» **RECORDS SUPPLIED**:
=-=-=-=-=
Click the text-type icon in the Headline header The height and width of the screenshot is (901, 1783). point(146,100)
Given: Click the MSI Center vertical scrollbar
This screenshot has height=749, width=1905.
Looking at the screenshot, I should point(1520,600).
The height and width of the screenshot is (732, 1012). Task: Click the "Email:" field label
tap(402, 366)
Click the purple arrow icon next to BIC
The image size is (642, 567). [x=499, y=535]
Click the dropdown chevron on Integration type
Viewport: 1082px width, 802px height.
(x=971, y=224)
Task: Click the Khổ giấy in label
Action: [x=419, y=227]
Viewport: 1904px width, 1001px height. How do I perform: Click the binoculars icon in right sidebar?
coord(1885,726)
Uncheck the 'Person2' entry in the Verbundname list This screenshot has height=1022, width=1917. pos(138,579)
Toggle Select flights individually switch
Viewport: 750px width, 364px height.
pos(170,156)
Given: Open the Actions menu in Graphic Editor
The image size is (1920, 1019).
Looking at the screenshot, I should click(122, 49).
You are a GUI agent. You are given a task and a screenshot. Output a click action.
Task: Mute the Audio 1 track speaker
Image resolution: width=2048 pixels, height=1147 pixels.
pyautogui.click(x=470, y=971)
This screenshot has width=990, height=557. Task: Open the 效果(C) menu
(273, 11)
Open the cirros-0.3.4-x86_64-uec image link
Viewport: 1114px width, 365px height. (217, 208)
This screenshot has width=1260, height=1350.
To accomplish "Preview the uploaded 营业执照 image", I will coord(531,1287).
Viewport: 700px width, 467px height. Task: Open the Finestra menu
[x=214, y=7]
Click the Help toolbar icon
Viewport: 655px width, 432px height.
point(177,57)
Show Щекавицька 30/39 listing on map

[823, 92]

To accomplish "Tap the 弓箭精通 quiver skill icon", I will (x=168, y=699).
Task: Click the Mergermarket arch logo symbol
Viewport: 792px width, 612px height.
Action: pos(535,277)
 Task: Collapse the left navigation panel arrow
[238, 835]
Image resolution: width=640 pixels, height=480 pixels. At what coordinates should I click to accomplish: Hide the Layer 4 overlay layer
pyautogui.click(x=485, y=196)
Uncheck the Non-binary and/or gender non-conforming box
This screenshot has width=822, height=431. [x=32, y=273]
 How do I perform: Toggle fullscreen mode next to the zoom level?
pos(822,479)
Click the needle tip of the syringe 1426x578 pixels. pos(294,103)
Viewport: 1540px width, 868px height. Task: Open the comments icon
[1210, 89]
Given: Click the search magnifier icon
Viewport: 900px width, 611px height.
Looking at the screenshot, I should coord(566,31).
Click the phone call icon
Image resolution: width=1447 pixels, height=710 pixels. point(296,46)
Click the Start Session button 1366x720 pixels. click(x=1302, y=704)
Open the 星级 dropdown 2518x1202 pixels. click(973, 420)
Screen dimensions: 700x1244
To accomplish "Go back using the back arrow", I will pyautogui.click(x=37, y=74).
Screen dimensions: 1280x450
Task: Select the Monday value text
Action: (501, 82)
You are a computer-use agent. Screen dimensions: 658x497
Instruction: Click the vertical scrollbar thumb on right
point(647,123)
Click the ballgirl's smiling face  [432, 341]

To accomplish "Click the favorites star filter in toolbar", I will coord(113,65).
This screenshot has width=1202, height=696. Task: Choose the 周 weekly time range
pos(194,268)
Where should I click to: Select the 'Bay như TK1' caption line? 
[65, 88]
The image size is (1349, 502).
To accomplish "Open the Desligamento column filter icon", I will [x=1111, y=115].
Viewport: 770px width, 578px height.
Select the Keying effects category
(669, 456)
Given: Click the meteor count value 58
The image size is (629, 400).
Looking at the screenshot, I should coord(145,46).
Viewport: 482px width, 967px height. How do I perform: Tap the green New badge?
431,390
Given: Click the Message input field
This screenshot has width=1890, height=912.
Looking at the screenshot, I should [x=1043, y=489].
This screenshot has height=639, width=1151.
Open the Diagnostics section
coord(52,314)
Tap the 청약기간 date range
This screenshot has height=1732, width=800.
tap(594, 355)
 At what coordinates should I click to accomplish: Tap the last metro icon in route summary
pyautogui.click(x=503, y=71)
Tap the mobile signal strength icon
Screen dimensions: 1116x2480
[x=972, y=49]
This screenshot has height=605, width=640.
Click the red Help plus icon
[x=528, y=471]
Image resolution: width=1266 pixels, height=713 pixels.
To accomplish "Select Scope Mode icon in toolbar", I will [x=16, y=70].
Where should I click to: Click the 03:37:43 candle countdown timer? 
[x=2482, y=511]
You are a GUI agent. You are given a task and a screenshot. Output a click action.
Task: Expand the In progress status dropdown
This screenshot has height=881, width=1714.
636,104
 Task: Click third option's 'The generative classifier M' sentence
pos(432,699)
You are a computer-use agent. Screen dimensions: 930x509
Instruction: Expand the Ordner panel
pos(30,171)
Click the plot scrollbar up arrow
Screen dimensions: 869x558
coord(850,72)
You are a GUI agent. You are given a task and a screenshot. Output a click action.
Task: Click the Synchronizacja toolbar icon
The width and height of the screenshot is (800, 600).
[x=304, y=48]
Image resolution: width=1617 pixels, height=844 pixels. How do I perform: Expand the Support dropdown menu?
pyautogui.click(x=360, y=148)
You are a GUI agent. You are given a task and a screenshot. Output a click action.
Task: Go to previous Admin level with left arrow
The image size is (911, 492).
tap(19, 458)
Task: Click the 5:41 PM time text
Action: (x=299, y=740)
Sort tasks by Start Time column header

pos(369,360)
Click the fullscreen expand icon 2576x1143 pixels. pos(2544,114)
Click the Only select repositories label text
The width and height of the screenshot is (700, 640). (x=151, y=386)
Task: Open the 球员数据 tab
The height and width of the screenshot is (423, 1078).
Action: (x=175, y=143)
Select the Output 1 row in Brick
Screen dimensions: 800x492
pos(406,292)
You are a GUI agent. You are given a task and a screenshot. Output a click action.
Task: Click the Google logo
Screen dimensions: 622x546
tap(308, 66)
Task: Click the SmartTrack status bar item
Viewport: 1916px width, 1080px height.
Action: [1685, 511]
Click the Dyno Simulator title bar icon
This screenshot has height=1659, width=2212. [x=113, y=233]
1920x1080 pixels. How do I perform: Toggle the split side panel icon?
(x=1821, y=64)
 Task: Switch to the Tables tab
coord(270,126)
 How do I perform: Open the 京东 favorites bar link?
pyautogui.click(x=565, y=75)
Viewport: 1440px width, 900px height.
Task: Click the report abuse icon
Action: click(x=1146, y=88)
=-=-=-=-=
» **GOAL**: Can you transcribe all of the entries above with nothing changed?

» **EXPECTED ANSWER**:
Click the text-type icon in the Headline header The height and width of the screenshot is (901, 1783). point(146,100)
Given: Click the MSI Center vertical scrollbar
This screenshot has height=749, width=1905.
Looking at the screenshot, I should point(1520,600).
The height and width of the screenshot is (732, 1012). Task: Click the "Email:" field label
tap(402, 366)
Click the purple arrow icon next to BIC
The image size is (642, 567). [x=499, y=535]
Click the dropdown chevron on Integration type
Viewport: 1082px width, 802px height.
(x=971, y=224)
Task: Click the Khổ giấy in label
Action: [x=419, y=227]
Viewport: 1904px width, 1001px height. How do I perform: Click the binoculars icon in right sidebar?
coord(1885,726)
Uncheck the 'Person2' entry in the Verbundname list This screenshot has height=1022, width=1917. pos(138,579)
Toggle Select flights individually switch
Viewport: 750px width, 364px height.
pos(170,156)
Given: Open the Actions menu in Graphic Editor
The image size is (1920, 1019).
Looking at the screenshot, I should click(122, 49).
You are a GUI agent. You are given a task and a screenshot. Output a click action.
Task: Mute the Audio 1 track speaker
Image resolution: width=2048 pixels, height=1147 pixels.
pyautogui.click(x=470, y=971)
This screenshot has width=990, height=557. Task: Open the 效果(C) menu
(273, 11)
Open the cirros-0.3.4-x86_64-uec image link
Viewport: 1114px width, 365px height. (217, 208)
This screenshot has width=1260, height=1350.
To accomplish "Preview the uploaded 营业执照 image", I will coord(531,1287).
Viewport: 700px width, 467px height. Task: Open the Finestra menu
[x=214, y=7]
Click the Help toolbar icon
Viewport: 655px width, 432px height.
point(177,57)
Show Щекавицька 30/39 listing on map

[823, 92]

To accomplish "Tap the 弓箭精通 quiver skill icon", I will (x=168, y=699).
Task: Click the Mergermarket arch logo symbol
Viewport: 792px width, 612px height.
Action: pos(535,277)
 Task: Collapse the left navigation panel arrow
[238, 835]
Image resolution: width=640 pixels, height=480 pixels. At what coordinates should I click to accomplish: Hide the Layer 4 overlay layer
pyautogui.click(x=485, y=196)
Uncheck the Non-binary and/or gender non-conforming box
This screenshot has width=822, height=431. [x=32, y=273]
 How do I perform: Toggle fullscreen mode next to the zoom level?
pos(822,479)
Click the needle tip of the syringe 1426x578 pixels. pos(294,103)
Viewport: 1540px width, 868px height. Task: Open the comments icon
[1210, 89]
Given: Click the search magnifier icon
Viewport: 900px width, 611px height.
Looking at the screenshot, I should coord(566,31).
Click the phone call icon
Image resolution: width=1447 pixels, height=710 pixels. point(296,46)
Click the Start Session button 1366x720 pixels. click(x=1302, y=704)
Open the 星级 dropdown 2518x1202 pixels. click(973, 420)
Screen dimensions: 700x1244
To accomplish "Go back using the back arrow", I will pyautogui.click(x=37, y=74).
Screen dimensions: 1280x450
Task: Select the Monday value text
Action: (501, 82)
You are a computer-use agent. Screen dimensions: 658x497
Instruction: Click the vertical scrollbar thumb on right
point(647,123)
Click the ballgirl's smiling face  [432, 341]

To accomplish "Click the favorites star filter in toolbar", I will coord(113,65).
This screenshot has width=1202, height=696. Task: Choose the 周 weekly time range
pos(194,268)
Where should I click to: Select the 'Bay như TK1' caption line? 
[65, 88]
The image size is (1349, 502).
To accomplish "Open the Desligamento column filter icon", I will [x=1111, y=115].
Viewport: 770px width, 578px height.
Select the Keying effects category
(669, 456)
Given: Click the meteor count value 58
The image size is (629, 400).
Looking at the screenshot, I should coord(145,46).
Viewport: 482px width, 967px height. How do I perform: Tap the green New badge?
431,390
Given: Click the Message input field
This screenshot has width=1890, height=912.
Looking at the screenshot, I should [x=1043, y=489].
This screenshot has height=639, width=1151.
Open the Diagnostics section
coord(52,314)
Tap the 청약기간 date range
This screenshot has height=1732, width=800.
tap(594, 355)
 At what coordinates should I click to accomplish: Tap the last metro icon in route summary
pyautogui.click(x=503, y=71)
Tap the mobile signal strength icon
Screen dimensions: 1116x2480
[x=972, y=49]
This screenshot has height=605, width=640.
Click the red Help plus icon
[x=528, y=471]
Image resolution: width=1266 pixels, height=713 pixels.
To accomplish "Select Scope Mode icon in toolbar", I will [x=16, y=70].
Where should I click to: Click the 03:37:43 candle countdown timer? 
[x=2482, y=511]
You are a GUI agent. You are given a task and a screenshot. Output a click action.
Task: Expand the In progress status dropdown
This screenshot has height=881, width=1714.
636,104
 Task: Click third option's 'The generative classifier M' sentence
pos(432,699)
You are a computer-use agent. Screen dimensions: 930x509
Instruction: Expand the Ordner panel
pos(30,171)
Click the plot scrollbar up arrow
Screen dimensions: 869x558
coord(850,72)
You are a GUI agent. You are given a task and a screenshot. Output a click action.
Task: Click the Synchronizacja toolbar icon
The width and height of the screenshot is (800, 600).
[x=304, y=48]
Image resolution: width=1617 pixels, height=844 pixels. How do I perform: Expand the Support dropdown menu?
pyautogui.click(x=360, y=148)
You are a GUI agent. You are given a task and a screenshot. Output a click action.
Task: Go to previous Admin level with left arrow
The image size is (911, 492).
tap(19, 458)
Task: Click the 5:41 PM time text
Action: (x=299, y=740)
Sort tasks by Start Time column header

pos(369,360)
Click the fullscreen expand icon 2576x1143 pixels. pos(2544,114)
Click the Only select repositories label text
The width and height of the screenshot is (700, 640). (x=151, y=386)
Task: Open the 球员数据 tab
The height and width of the screenshot is (423, 1078).
Action: (x=175, y=143)
Select the Output 1 row in Brick
Screen dimensions: 800x492
pos(406,292)
You are a GUI agent. You are given a task and a screenshot. Output a click action.
Task: Click the Google logo
Screen dimensions: 622x546
tap(308, 66)
Task: Click the SmartTrack status bar item
Viewport: 1916px width, 1080px height.
Action: [1685, 511]
Click the Dyno Simulator title bar icon
This screenshot has height=1659, width=2212. [x=113, y=233]
1920x1080 pixels. How do I perform: Toggle the split side panel icon?
(x=1821, y=64)
 Task: Switch to the Tables tab
coord(270,126)
 How do I perform: Open the 京东 favorites bar link?
pyautogui.click(x=565, y=75)
Viewport: 1440px width, 900px height.
Task: Click the report abuse icon
Action: click(x=1146, y=88)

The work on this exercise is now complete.